▶ [Document]

Abraham Lincoln at Gettysburg, PA - November 19, 1863, around noon, three hours prior to giving his Gettysburg Address.
ABRAHAM LINCOLN AT GETTYSBURG, PENNSYLVANIA
American History 1863

 

Gettysburg Address
The occasion? The dedication of the Soldiers' National Cemetery at Gettysburg.

Top Picture
Abraham Lincoln (center, without hat) at Gettysburg, Pennsylvania on November 19, 1863, probably around noon, three hours prior to his Gettysburg Address.

Also in the photograph are Lincoln's private secretaries, John Hay and John Nicolay, orator Edward Everett, and Gettysburg attorney and organizer David Wills.
Library of Congress


Go here for more about
Abraham Lincoln.

Go here for more about
Abraham Lincoln's Gettysburg Address.
 


Lincoln's Gettysburg Address is sometimes compared with
Pericles' Funeral Oration.

It follows the full text transcript of Abraham Lincoln's Gettysburg Address, delivered at Gettysburg, PA - November 19, 1863.



 

Abraham Lincoln Four score and seven years ago our fathers brought forth on this continent a new nation, conceived in liberty and dedicated to the proposition that all men are created equal.

Now we are engaged in a great civil war, testing whether that nation or any nation so conceived and so dedicated can long endure. We are met on a great battlefield of that war. We have come to dedicate a portion of that field as a final resting-place for those who here gave their lives that that nation might live. It is altogether fitting and proper that we should do this.

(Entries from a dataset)
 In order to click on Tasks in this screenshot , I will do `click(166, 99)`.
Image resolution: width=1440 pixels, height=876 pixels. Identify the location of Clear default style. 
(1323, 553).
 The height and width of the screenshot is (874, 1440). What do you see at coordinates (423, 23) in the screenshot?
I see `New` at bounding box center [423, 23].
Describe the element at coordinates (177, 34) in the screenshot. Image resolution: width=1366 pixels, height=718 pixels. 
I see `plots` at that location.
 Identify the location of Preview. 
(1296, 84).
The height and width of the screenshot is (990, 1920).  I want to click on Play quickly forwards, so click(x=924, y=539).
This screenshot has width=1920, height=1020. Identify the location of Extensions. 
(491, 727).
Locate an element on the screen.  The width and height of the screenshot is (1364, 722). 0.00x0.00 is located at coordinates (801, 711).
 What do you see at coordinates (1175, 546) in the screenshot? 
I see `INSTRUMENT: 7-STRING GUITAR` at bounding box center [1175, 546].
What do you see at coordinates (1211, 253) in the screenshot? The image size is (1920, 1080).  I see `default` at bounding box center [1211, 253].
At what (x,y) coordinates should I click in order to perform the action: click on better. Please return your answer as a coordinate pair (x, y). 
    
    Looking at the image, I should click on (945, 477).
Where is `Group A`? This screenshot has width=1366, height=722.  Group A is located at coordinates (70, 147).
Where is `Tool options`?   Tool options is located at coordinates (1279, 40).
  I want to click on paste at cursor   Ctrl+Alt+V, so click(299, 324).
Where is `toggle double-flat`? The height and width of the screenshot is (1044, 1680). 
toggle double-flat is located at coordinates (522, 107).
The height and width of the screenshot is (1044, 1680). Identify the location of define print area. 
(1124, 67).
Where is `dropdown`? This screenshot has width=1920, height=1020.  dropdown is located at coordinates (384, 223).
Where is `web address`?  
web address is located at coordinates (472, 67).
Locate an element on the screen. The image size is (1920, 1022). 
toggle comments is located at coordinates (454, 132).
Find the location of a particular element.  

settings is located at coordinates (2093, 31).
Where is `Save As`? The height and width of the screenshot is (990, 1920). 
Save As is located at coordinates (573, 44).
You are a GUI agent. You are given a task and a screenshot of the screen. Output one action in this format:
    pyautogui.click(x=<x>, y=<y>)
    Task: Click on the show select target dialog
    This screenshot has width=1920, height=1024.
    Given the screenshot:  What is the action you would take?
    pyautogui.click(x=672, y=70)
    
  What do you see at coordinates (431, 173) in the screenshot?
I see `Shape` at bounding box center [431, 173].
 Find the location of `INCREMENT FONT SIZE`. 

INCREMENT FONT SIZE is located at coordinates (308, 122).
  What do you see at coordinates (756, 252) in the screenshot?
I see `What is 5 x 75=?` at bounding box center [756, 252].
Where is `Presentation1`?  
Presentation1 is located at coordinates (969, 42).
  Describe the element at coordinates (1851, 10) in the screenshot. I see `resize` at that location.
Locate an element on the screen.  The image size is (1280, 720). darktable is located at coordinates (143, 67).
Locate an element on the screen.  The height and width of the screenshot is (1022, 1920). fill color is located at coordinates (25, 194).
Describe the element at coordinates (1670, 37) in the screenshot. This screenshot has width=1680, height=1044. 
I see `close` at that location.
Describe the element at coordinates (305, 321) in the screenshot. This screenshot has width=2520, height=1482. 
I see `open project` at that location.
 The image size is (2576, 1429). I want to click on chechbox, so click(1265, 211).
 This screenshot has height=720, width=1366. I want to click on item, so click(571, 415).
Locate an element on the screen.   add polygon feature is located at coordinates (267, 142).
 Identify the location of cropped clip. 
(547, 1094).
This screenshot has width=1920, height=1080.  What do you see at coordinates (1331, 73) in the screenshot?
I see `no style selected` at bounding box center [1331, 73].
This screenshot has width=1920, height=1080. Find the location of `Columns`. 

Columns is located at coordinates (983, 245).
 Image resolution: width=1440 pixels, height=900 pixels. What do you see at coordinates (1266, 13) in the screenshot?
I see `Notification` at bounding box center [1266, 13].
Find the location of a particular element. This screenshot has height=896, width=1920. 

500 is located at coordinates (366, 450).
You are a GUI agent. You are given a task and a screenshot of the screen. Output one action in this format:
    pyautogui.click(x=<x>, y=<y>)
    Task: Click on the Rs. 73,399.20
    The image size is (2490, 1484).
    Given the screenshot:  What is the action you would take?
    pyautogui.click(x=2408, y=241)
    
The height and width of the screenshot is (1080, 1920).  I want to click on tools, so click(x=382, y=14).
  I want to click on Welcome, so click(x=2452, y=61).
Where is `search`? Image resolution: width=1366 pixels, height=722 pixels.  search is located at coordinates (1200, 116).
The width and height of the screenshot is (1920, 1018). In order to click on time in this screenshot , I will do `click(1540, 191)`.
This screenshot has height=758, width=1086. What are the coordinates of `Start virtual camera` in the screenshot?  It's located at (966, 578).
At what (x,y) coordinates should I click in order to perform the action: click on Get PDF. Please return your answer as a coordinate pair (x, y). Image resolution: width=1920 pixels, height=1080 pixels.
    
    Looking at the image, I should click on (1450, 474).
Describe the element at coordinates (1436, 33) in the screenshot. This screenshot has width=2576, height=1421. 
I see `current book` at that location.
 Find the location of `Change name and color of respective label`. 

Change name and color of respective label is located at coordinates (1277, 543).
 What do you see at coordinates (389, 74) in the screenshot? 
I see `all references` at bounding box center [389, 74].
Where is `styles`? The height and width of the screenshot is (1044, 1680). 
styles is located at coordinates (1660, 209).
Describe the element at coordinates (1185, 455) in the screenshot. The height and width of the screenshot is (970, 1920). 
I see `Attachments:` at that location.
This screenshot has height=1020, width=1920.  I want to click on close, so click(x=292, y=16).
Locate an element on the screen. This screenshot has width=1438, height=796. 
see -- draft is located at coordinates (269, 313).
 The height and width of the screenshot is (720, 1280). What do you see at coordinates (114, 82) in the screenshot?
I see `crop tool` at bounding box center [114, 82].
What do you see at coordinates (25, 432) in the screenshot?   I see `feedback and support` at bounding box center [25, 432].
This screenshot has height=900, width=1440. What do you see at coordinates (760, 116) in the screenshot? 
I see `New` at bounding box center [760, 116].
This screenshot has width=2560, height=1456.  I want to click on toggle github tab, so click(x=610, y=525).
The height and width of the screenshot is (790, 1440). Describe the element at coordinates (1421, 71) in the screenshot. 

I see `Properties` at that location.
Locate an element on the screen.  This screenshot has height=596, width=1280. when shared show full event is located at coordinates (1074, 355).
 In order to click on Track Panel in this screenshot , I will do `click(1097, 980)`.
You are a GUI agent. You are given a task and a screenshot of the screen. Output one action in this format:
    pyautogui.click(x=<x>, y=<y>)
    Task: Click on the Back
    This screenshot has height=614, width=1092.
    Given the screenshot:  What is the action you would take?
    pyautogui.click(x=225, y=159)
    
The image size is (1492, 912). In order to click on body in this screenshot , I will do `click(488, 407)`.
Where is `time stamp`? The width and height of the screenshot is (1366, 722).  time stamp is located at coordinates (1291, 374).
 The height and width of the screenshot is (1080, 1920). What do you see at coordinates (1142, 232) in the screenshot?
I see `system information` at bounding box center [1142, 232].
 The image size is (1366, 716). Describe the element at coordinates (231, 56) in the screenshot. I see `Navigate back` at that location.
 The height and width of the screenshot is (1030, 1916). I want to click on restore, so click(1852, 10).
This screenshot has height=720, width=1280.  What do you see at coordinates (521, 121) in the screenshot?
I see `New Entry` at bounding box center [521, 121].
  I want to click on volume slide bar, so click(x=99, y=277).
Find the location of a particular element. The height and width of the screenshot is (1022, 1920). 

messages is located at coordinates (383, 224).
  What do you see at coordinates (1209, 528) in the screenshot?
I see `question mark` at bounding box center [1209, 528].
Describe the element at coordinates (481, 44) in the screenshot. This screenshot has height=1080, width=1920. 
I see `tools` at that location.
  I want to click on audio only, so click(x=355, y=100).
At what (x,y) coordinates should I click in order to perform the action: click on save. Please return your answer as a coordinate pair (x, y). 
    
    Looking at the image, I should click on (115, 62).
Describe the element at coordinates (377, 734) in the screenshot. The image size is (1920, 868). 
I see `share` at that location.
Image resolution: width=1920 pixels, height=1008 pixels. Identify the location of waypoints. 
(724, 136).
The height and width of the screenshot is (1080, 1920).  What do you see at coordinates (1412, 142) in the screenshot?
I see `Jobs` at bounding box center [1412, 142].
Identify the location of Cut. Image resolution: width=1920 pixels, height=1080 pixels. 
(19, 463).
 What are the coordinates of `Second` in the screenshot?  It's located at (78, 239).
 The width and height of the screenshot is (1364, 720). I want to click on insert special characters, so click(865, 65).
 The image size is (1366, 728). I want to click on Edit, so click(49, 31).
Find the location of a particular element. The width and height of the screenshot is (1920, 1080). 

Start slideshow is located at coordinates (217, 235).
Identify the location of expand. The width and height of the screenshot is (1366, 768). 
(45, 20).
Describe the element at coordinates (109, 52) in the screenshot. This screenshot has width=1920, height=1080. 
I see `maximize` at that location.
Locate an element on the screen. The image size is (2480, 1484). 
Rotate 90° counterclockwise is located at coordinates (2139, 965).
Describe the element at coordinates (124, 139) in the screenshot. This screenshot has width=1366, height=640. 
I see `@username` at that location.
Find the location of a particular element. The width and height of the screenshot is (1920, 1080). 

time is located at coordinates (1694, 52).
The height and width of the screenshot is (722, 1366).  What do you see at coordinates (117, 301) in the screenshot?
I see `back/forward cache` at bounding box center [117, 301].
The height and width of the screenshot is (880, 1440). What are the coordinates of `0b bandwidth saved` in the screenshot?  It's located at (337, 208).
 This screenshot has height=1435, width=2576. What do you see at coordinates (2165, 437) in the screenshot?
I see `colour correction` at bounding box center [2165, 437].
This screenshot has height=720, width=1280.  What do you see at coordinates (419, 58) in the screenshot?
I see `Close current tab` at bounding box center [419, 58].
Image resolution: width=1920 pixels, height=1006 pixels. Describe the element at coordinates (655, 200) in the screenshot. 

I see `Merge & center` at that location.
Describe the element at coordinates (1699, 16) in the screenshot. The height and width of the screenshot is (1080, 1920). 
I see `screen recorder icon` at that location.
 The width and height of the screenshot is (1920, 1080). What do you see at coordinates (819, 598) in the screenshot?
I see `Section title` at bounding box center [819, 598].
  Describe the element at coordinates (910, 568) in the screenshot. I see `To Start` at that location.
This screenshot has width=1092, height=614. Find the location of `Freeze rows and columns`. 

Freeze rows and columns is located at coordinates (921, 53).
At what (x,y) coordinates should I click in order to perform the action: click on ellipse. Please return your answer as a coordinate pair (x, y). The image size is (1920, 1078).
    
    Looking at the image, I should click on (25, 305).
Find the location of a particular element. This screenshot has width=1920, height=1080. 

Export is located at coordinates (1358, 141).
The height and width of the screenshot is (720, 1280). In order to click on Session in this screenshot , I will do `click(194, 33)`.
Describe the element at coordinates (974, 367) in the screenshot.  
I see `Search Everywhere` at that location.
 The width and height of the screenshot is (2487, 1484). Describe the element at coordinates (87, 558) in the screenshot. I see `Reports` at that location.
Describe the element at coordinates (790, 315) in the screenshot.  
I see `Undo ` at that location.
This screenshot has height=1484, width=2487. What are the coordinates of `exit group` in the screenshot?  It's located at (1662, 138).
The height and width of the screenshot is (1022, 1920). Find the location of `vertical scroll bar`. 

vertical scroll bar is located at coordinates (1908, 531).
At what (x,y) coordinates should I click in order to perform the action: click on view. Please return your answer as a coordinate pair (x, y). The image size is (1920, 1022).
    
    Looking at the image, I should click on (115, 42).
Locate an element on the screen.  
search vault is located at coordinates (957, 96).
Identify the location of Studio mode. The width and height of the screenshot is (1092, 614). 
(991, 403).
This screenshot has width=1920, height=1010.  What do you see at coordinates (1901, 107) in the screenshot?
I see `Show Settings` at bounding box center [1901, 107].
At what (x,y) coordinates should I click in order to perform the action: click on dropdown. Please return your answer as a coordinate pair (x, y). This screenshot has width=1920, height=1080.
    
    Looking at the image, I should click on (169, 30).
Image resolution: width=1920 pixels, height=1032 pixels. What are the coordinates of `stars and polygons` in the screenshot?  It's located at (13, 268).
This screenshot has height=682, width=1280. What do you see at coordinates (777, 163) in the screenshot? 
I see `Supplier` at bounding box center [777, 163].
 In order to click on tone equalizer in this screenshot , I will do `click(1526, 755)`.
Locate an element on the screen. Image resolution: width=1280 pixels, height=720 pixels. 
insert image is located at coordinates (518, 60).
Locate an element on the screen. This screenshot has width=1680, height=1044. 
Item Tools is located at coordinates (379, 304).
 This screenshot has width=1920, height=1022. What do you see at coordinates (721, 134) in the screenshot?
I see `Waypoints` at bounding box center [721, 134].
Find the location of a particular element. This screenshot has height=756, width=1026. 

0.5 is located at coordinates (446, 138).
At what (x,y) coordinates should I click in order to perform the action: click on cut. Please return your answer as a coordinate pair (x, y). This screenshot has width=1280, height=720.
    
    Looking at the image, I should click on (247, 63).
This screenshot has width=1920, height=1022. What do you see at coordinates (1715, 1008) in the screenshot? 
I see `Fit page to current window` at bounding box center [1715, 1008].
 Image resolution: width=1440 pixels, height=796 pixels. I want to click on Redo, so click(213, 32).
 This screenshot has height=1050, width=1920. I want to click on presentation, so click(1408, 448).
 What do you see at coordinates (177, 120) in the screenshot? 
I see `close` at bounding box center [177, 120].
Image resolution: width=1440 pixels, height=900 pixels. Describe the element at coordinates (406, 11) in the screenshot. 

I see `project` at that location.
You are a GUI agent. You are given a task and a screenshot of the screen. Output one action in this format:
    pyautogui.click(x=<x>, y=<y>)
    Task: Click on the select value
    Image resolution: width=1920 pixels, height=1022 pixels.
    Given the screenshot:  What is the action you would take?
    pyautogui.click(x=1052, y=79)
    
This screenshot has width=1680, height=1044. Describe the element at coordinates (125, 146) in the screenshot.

▶ [Task requirements]
- 1) Format the listing as a numbered list, starting at its first line and ending with the line that contains "What do you see at coordinates (1211, 253)". Omit any blank lines.
- 2) Resume the text on Lincoln at Gettysburg from the point at which it stops.

▶ [Expected outputs]
- 1)
1.  In order to click on Tasks in this screenshot , I will do `click(166, 99)`.
2. Image resolution: width=1440 pixels, height=876 pixels. Identify the location of Clear default style. 
3. (1323, 553).
4.  The height and width of the screenshot is (874, 1440). What do you see at coordinates (423, 23) in the screenshot?
5. I see `New` at bounding box center [423, 23].
6. Describe the element at coordinates (177, 34) in the screenshot. Image resolution: width=1366 pixels, height=718 pixels. 
7. I see `plots` at that location.
8.  Identify the location of Preview. 
9. (1296, 84).
10. The height and width of the screenshot is (990, 1920).  I want to click on Play quickly forwards, so click(x=924, y=539).
11. This screenshot has width=1920, height=1020. Identify the location of Extensions. 
12. (491, 727).
13. Locate an element on the screen.  The width and height of the screenshot is (1364, 722). 0.00x0.00 is located at coordinates (801, 711).
14.  What do you see at coordinates (1175, 546) in the screenshot? 
15. I see `INSTRUMENT: 7-STRING GUITAR` at bounding box center [1175, 546].
16. What do you see at coordinates (1211, 253) in the screenshot? The image size is (1920, 1080).  I see `default` at bounding box center [1211, 253].

- 2)
But in a larger sense, we cannot dedicate, we cannot consecrate, we cannot hallow this ground. The brave men, living and dead who struggled here have consecrated it far above our poor power to add or detract. The world will little note nor long remember what we say here, but it can never forget what they did here. It is for us the living rather to be dedicated here to the unfinished work which they who fought here have thus far so nobly advanced. It is rather for us to be here dedicated to the great task remaining before us--that from these honored dead we take increased devotion to that cause for which they gave the last full measure of devotion--that we here highly resolve that these dead shall not have died in vain, that this nation under God shall have a new birth of freedom, and that government of the people, by the people, for the people shall not perish from the earth.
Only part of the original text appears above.